● **Статья**
== == ==
Обед длится иногда три или четыре часа. В первое
мое посольство (НГ долго (А (перв.
пос.) четыре или пять часов); однажды) мы
даже обедали до первого часа ночи. Ибо, как,
совещаясь о серьезном деле, они тратят зачастую
целый день и расходятся только тогда, когда зрело
все обсудят и решат, так и (НГ
Все дела они заканчивают до обеда, так что если
идут переговоры, то они не едят целый день, а
только ночью, и наоборот) на пиршества и
возлияния они употребляют [219] иногда
целый день и, наконец, расходятся только с
наступлением темноты. Государь часто чтит
пирующих кушаньями и напитками. После обеда он не
занимается никакими важными делами; мало того (НГ или даже несколько.), по
окончании обеда он, как правило, говорит послам:
“Теперь ступайте!” После отпуска (послов) те
самые, кто сопровождали их во дворец, отводят их
обратно в гостиницу, говоря, что им поручено быть
там и веселить послов. Приносят серебряные чаши
и сосуды, каждый с определенным напитком (НГ Приезжает повозка с серебряной
(посудой) и одна или две небольшие повозки с
напитками, а с ними секретари и прочие почтенные
люди), и все стараются о том, чтобы сделать
послов пьяными. А они прекрасно умеют заставить
человека пить; когда у них уже не остается повода
поднять чашу, они принимаются под конец пить за
здоровье цесаря [брата его], государя [и
напоследок за благополучие тех, кто обладает, по
их мнению, каким-либо достоинством или почетом].
== == ==
● **Письменное задание 1**
Перепишите часть записей, которая начинается строкой с «Find the location of a» и продолжается до конца записей, поменяв «screenshot» на «image» и больше ничего не меняя.
Приведённые далее записи никак не связаны со статьёй.

● **Записанные данные**
== == ==
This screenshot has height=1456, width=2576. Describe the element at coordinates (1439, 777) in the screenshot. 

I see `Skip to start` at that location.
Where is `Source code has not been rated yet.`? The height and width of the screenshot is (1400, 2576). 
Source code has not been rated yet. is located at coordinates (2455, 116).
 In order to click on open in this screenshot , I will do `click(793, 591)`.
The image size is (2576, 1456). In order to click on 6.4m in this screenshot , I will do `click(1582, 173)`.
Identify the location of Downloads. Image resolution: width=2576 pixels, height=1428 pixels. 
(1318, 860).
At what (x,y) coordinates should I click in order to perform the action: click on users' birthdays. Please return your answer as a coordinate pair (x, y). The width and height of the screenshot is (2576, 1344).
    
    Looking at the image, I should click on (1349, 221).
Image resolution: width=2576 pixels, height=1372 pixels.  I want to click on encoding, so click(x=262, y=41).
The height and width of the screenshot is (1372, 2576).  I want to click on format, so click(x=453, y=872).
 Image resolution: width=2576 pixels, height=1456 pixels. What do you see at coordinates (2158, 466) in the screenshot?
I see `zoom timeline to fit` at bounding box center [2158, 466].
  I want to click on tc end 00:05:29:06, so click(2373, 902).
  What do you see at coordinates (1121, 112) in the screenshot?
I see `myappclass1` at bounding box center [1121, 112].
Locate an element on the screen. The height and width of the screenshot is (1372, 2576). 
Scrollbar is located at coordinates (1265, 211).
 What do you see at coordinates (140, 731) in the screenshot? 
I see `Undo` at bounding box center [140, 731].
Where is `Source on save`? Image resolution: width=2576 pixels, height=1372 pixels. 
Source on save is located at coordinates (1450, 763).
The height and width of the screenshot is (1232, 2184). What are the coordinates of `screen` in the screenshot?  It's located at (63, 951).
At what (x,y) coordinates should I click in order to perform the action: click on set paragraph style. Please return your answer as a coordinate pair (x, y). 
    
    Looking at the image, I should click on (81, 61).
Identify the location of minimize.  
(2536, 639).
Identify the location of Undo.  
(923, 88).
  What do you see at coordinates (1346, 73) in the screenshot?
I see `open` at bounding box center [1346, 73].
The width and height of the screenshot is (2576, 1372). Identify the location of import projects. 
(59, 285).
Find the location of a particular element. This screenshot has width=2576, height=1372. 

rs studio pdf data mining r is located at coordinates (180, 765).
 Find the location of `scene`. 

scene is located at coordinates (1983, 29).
== == ==
● **Письменное задание 2**
Изложите содержание статьи о посольском обеде в двух предложениях.

● **Полное решение 1**
Find the location of a particular element. This image has width=2576, height=1372. 

rs studio pdf data mining r is located at coordinates (180, 765).
 Find the location of `scene`. 

scene is located at coordinates (1983, 29).

● **Полное решение 2**
Обед длится иногда три или четыре часа, однажды послы даже обедали до первого часа ночи, а после обеда государь не занимается важными делами и говорит послам: «Теперь ступайте!» Сопровождающие отводят послов обратно в гостиницу, туда приносят серебряные чаши и сосуды с напитками, и все стараются напоить послов, под конец поднимая чаши за здоровье цесаря и государя.